I’ve struggled with confidence from time to time in my athletic career, and I’ve had times where I heavily relied on the opinions of others to build up my confidence. In fact I still struggle with this. As an example, as recently as right before regionals this year, I heard a rumor about how one of the people from my old box was telling the members there that “I wasn’t good enough to make the Games this year.” Regardless of whether it was even true or not, hearing that someone I once thought truly believed in my abilities didn’t have confidence in me anymore really hurt me. I cried when I heard this, and it even put some doubts in my head, where I wondered if maybe he was right, and maybe I wasn’t good enough.

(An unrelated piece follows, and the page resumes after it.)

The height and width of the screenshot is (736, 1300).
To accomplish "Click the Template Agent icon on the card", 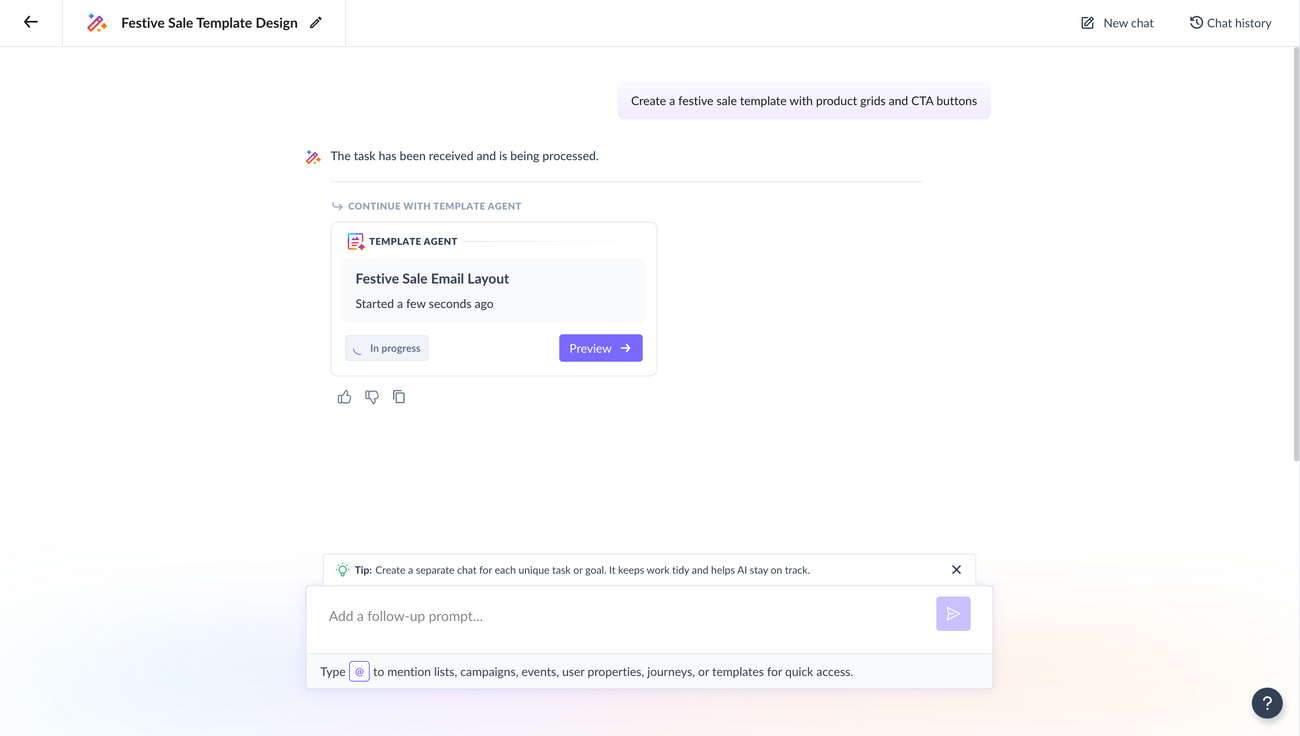I will tap(355, 240).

But this weekend, made me realize something that my sports psychologist, Sharon, has been telling me forever, that confidence and belief in yourself has to come from within. For me, failing at the Games and under-performing has left me hungry, and although I can’t quite explain why, it has also left me feeling more confident than ever before that I truly do have the ability to be near the top of the finishing order next year.
I failed, and the world didn’t end. It’s actually kind of liberating. I realized I have nothing to be afraid of. I realized that I can reach for the highest of goals and put myself out there and even if I fall short, it will be ok. It will hurt, but it will be ok. And most importantly I learned that I want more. I don’t want to just make the CrossFit Games. I want to excel at the Games. I didn’t realize how much doing well at the Games meant to me, until it didn’t happen. But now I know, and I’m itching to get started working towards bigger and better things in the 2013 season.